Given an integer array with all positive numbers and no duplicates, find the number of possible combinations that add up to a positive integer target.

Example:

nums = [1, 2, 3]
target = 4

The possible combination ways are:
(1, 1, 1, 1)
(1, 1, 2)
(1, 2, 1)
(1, 3)
(2, 1, 1)
(2, 2)
(3, 1)

Note that different sequences are counted as different combinations.

Therefore the output is 7
 
.

Follow up:
What if negative numbers are allowed in the given array?
How does it change the problem?
What limitation we need to add to the question to allow negative numbers?

LeetCode：連結

這道題是說給的陣列中全是整數且沒有重複，但是每個數字可以重複使用，讓給出組合的總數，就不用給出所有的排列。

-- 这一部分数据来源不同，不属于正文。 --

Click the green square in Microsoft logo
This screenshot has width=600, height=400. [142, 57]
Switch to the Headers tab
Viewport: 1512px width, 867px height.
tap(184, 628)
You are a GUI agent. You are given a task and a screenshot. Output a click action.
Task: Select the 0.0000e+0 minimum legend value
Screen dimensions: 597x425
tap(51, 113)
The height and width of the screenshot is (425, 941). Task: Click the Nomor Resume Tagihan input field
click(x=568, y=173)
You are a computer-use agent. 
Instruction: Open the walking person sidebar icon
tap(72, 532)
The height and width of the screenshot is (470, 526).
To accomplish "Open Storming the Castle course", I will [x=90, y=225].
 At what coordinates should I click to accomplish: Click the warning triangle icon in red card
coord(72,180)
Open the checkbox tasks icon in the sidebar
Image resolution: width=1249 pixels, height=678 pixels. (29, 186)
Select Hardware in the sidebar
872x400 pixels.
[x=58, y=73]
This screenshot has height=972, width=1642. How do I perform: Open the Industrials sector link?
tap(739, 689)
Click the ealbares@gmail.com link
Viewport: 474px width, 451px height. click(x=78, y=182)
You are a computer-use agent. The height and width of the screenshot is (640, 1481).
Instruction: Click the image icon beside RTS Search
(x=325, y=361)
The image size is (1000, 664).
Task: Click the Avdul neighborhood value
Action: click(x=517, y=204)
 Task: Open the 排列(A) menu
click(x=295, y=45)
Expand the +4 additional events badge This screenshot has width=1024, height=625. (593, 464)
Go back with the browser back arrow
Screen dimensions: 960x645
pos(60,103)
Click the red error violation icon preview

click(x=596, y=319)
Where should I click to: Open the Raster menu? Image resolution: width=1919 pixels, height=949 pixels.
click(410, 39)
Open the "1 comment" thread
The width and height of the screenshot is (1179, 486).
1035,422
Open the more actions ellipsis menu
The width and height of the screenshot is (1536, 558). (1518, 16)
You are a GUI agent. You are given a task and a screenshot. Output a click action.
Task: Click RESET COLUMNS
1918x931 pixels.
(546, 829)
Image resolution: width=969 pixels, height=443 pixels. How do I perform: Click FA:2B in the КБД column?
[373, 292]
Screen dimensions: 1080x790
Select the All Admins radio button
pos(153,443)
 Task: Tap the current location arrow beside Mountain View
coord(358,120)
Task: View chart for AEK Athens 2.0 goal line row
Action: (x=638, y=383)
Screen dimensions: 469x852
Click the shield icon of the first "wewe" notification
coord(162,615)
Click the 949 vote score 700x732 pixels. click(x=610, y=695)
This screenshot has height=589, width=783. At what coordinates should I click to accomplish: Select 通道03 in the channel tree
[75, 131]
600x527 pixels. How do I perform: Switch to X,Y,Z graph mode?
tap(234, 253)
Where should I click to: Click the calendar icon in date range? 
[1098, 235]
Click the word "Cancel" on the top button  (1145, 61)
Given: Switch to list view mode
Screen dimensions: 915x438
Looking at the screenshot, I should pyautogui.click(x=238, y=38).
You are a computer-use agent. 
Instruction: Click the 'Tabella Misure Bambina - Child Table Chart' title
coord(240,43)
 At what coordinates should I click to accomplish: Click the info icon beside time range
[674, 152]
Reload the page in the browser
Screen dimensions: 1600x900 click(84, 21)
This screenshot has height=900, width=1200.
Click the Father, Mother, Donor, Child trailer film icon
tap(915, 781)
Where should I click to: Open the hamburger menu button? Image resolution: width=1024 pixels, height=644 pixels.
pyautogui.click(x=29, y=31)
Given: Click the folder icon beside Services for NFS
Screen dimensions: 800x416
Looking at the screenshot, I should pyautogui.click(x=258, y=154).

沿用回溯的方法當然可以啦，然後求個result的長度就行了。But他是會超時的，這就是我說的給出有多少種的時候就用動態規劃

我們需要一個一維陣列dp，其中dp[i]表示目標數為i的解的個數，然後我們從1遍歷到target，對於每一個數i，遍歷nums陣列，如果i>=x, dp[i] += dp[i - x]。這個也很好理解，比如說對於[1,2,3] 4，這個例子，當我們在計算dp[3]的時候，3可以拆分為1+x，而x即為dp[2]，3也可以拆分為2+x，此時x為dp[1]，3同樣可以拆為3+x，此時x為dp[0]，我們把所有的情況加起來就是組成3的所有情況了。

class Solution(object):
    def combinationSum4(self, nums, target):
        """
        :type nums: List[int]
        :type target: int
        :rtype: int
        """
        dp = [0] * (target + 1)
        dp[0] = 1
        for i in range(target + 1):
            for num in nums:
                if i >= num:
                    dp[i] += dp[i-num]
        return dp[target]
a = Solution()
print(a.combinationSum4([1,2,3], 4))